### [Material for the task]
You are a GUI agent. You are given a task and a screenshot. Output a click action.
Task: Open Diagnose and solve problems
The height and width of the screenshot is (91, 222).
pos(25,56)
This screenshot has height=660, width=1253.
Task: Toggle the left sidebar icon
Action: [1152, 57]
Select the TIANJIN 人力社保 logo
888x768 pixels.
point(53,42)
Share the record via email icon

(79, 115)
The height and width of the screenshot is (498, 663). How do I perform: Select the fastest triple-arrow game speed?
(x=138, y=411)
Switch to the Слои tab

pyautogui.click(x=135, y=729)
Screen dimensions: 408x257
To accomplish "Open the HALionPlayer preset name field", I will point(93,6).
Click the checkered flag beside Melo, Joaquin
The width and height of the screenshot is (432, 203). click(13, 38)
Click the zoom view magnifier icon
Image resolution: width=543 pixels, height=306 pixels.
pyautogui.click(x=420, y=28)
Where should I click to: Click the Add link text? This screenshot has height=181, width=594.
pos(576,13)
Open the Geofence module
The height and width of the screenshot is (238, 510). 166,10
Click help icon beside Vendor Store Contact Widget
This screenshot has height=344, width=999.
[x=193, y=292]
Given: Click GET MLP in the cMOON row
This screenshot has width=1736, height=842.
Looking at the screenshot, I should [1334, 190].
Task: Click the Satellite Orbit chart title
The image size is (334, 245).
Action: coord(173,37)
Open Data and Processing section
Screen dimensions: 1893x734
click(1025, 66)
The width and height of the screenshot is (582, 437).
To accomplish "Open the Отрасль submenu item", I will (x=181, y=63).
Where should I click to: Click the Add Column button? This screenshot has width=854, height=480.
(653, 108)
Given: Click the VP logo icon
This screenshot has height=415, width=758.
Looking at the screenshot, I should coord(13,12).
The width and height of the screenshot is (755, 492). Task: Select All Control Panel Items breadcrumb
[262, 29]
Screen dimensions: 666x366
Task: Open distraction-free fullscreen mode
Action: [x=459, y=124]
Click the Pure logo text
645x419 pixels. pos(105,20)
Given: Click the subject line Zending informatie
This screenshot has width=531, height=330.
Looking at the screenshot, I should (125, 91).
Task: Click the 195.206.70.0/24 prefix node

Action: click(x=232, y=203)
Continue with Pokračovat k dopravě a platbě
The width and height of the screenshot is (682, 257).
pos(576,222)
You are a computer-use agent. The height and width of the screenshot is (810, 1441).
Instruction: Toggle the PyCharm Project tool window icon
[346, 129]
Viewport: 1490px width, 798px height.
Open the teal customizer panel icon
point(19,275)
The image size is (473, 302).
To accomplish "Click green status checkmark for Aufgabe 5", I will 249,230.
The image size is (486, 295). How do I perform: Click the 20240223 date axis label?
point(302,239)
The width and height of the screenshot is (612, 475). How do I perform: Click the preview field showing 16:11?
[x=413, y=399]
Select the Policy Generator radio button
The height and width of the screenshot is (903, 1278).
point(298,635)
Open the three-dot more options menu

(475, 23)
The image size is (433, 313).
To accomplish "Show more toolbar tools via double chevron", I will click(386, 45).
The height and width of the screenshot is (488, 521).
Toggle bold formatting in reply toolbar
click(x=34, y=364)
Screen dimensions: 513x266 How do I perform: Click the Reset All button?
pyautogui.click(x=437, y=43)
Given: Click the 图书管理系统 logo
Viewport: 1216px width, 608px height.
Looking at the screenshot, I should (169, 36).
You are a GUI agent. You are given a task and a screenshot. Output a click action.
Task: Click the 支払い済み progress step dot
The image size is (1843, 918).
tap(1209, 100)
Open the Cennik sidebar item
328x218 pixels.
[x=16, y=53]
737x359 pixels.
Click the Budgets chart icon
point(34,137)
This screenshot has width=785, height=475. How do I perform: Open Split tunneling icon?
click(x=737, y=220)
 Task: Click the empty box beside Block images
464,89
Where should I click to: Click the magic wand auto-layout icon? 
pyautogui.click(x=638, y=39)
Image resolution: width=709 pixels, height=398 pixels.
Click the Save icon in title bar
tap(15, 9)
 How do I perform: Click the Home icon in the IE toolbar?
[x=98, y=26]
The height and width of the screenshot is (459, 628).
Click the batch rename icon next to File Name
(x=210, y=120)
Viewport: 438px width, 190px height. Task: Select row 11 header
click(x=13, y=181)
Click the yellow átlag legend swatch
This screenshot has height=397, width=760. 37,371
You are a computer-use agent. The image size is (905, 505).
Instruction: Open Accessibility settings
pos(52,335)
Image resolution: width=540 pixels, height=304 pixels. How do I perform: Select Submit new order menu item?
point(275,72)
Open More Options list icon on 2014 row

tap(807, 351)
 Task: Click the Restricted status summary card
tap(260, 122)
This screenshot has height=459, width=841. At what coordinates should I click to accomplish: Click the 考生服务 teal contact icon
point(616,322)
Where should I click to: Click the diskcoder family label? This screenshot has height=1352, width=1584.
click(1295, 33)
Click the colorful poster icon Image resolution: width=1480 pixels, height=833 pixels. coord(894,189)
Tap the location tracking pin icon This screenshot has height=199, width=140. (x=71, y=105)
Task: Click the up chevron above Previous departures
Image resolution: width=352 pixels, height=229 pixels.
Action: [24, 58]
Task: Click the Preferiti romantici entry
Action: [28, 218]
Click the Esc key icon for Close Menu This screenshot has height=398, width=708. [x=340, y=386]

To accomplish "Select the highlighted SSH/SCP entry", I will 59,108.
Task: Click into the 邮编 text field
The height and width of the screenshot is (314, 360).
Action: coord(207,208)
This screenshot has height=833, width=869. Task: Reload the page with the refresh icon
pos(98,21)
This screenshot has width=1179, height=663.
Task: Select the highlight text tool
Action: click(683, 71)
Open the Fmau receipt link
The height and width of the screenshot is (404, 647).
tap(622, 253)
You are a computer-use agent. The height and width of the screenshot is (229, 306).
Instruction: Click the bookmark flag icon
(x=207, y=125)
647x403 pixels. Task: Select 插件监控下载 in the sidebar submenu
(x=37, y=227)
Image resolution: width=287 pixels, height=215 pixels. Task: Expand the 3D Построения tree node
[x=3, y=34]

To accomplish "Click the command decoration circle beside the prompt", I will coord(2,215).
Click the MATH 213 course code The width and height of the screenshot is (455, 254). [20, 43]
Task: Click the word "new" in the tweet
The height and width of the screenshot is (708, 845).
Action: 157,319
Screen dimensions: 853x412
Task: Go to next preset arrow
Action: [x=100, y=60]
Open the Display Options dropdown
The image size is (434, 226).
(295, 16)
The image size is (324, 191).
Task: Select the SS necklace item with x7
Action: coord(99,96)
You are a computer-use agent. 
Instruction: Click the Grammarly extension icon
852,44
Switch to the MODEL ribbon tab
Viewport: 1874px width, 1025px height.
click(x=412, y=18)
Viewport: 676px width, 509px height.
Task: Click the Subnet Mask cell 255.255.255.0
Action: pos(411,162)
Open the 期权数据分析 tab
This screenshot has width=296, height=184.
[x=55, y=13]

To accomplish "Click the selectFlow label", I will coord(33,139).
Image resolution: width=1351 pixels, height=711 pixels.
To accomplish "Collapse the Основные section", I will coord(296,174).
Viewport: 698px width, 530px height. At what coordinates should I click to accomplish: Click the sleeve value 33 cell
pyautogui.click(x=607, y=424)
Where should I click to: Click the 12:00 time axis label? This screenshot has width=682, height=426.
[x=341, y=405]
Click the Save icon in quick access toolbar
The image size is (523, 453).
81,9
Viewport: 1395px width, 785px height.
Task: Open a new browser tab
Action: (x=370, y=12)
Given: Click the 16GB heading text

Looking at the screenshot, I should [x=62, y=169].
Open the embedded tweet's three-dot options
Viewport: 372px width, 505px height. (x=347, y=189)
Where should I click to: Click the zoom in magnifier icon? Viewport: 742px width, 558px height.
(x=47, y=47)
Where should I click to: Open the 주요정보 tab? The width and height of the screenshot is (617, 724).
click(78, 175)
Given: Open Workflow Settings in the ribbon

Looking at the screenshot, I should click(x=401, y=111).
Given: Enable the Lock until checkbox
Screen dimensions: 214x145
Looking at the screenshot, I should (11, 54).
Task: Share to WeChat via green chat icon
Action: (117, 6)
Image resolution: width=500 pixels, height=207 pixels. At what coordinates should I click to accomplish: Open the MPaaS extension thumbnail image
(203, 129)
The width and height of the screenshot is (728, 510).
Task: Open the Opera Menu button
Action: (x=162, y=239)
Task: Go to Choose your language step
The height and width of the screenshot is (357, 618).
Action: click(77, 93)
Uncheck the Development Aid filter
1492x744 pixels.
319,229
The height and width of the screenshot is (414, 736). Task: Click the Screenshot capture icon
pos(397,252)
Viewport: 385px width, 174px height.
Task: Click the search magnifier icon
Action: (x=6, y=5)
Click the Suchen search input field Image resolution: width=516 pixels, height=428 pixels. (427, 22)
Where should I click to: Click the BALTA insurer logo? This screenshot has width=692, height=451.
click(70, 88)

### [Goal]
Rewrite the records from the line containing "You are a computer-use agent. The image" through the line containing "Click the colorful" as a numbered list, leaving out blank lines.

### [Output below]
1. You are a computer-use agent. The image size is (905, 505).
2. Instruction: Open Accessibility settings
3. pos(52,335)
4. Image resolution: width=540 pixels, height=304 pixels. How do I perform: Select Submit new order menu item?
5. point(275,72)
6. Open More Options list icon on 2014 row
7. tap(807, 351)
8.  Task: Click the Restricted status summary card
9. tap(260, 122)
10. This screenshot has height=459, width=841. At what coordinates should I click to accomplish: Click the 考生服务 teal contact icon
11. point(616,322)
12. Where should I click to: Click the diskcoder family label? This screenshot has height=1352, width=1584.
13. click(1295, 33)
14. Click the colorful poster icon Image resolution: width=1480 pixels, height=833 pixels. coord(894,189)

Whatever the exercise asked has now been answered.